Hmmm ok so here's an odd thing to admit...when my ex acted up, I'd push my tits into his face and smack him from side to side, calling it a "booby slap for a bad man." For some reason, he found this action to be encouragement to continue said bad behavior...

Yes. Life as we know it: April 29th Hitchhiker's; May 6th Kingdom of Heaven; May 19th Revenge of the Sith! Woohoo! Then the next Harry Potter book this summer...oh god I'm gonna orgasm!

3:38 AM  
Blogger GM said...

Bah, exressed emotion is for the weak! Real men don't need emotion! Real men eat shrapnel for breakfast and then put innocent babies to work in sweatshops for the production of Giant Orbital Bombardment Cannons powered by the torture of cute and cuddly puppies without batting an eye! I say, these days men grow up so feminine, we need to do something about this horrible travesty against society!

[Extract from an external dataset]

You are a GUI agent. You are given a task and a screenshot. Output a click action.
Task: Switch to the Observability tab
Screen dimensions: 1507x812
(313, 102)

And hmm, I wonder why that might possibly have encouraged him, Kira... I mean, I really can't see how that could have been... :P

2:39 PM  
Blogger Canoes under my shoes said...

This is too funny. I felt like I was there. I can imagine Alex trying hard not to laugh as this man's tips on life were ennumerated to thoughtfully.

I think Amberlicious has a good comment. But I think there's a distinction between Southern gentleman, Good Ole Boy and Po' White Trash. You were describing soemone who was floating between the latter categories. I'd take a Southern Gentleman anyday of the week. I'd love to meet a man who knows some boundaries.

I haven't seen Kingdom of Heaven. Has it already come and gone? I love Orlando Bloom. I'd happily let Orlando forget ever word that ever passed my lips if he'd just kiss me once. Aaaaaah...Orlando.